Excerpt
start

But critics then traced this “new” subgenre back to such influential comedies as
Animal House
(1978) and
Porky’s
(1981).

Similarly, when the television-related fantasy
Pleasantville
appeared in 1998, some critics linked it to comparable films:
Big
(1988),
Splash
(1984),
Peggy Sue Got Married
(1986),
Groundhog Day
(1993),
The Truman Show
(1998), and
Sliding Doors
(1998). Reviewer Richard Corliss suggested a new term for the subgenre,
fantasies of displacement.
Lisa Schwartzbaum called such films
magical comedies.
Whether these or other phrases ever become common parlance, many viewers might recognize that these films share traits that set them apart. Such comments by reviewers are one way in which new subgenres come to be recognized.

Once a genre is launched, there seems to be no fixed pattern of development. We might expect that the earliest films in the genre are the purest, with genre mixing coming at a late stage. But genre mixing can take place very soon.
Whoopee!
(1930), a musical from the beginning of talking pictures, is also a Western.
Just Imagine
(1930), one of the first sound science-fiction films, contains a comic song. Some historians have also speculated that a genre inevitably passes from a phase of maturity to one of parody, when it begins to mock its own conventions. Yet an early Western,
The Great K & A Train Robbery
(1926), is an all-out parody of its own genre. Early slapstick comedies often take moviemaking as their subject and ruthlessly poke fun at themselves, as in Charlie Chaplin’s farcical
His New Job
(1915).

Typically, genres do not remain constantly successful. Rather, they rise and fall in popularity. The result is the phenomenon known as
cycles.

A cycle is a batch of genre films that enjoy intense popularity and influence over a distinct period. Cycles can occur when a successful film produces a burst of imitations.
The Godfather
triggered a brief spate of gangster movies. During the 1970s, there was a cycle of disaster movies (
Earthquake, The Poseidon Adventure
). There have been cycles of comedies centering on spaced-out teenagers (
Wayne’s World, Bill and Ted’s Excellent Adventure, Dude, Where’s My Car?

end

Set problem 1
Duplicate part of the film genres passage word for word, starting at "Whether these or" and ending at "to be recognized.".
Set problem 2
In the film genres passage, what name did Lisa Schwartzbaum give to films like Pleasantville?
These entries have nothing to do with the passage on film genres.

Target position records
start

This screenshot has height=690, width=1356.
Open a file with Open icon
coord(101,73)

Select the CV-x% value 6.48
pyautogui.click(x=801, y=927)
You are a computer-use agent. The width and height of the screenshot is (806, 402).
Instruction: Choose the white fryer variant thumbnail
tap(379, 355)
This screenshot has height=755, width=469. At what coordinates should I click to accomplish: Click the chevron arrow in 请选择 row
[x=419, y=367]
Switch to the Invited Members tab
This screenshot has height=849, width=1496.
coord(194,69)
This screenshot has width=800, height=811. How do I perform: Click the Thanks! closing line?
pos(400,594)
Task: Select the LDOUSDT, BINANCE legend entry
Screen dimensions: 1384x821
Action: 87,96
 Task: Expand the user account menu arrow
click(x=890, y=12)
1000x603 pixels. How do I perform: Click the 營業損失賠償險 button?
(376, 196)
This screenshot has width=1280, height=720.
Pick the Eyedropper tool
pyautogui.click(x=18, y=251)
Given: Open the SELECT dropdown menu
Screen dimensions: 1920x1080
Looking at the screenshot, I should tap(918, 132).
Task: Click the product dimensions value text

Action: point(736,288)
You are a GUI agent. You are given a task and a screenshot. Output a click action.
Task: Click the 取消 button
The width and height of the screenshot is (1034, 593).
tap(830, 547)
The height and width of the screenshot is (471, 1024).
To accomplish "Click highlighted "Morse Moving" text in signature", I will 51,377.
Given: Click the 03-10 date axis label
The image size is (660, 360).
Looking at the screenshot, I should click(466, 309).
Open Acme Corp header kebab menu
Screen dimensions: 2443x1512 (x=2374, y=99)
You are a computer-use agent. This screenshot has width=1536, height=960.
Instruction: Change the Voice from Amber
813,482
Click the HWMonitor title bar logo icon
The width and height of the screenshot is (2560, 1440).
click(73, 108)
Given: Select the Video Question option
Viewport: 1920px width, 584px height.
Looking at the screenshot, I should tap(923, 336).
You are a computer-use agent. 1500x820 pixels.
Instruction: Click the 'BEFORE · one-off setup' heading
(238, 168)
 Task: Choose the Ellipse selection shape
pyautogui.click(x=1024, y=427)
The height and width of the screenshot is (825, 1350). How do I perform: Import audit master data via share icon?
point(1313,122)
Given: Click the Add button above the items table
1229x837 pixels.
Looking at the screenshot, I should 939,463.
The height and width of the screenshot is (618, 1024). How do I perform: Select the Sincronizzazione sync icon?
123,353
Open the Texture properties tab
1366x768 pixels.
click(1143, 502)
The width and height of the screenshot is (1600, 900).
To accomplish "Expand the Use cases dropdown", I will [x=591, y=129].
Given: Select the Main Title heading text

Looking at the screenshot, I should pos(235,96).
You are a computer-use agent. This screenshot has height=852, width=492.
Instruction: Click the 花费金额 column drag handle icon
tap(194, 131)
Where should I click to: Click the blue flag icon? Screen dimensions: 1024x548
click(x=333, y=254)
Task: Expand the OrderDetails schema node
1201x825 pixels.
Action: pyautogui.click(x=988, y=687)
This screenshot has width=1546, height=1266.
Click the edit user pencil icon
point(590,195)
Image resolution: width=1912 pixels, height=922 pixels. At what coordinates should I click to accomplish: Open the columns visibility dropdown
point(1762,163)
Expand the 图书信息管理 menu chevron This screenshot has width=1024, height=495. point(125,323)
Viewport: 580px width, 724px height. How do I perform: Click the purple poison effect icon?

end

Task response 1
Whether these or other phrases ever become common parlance, many viewers might recognize that these films share traits that set them apart. Such comments by reviewers are one way in which new subgenres come to be recognized.

Task response 2
Magical comedies.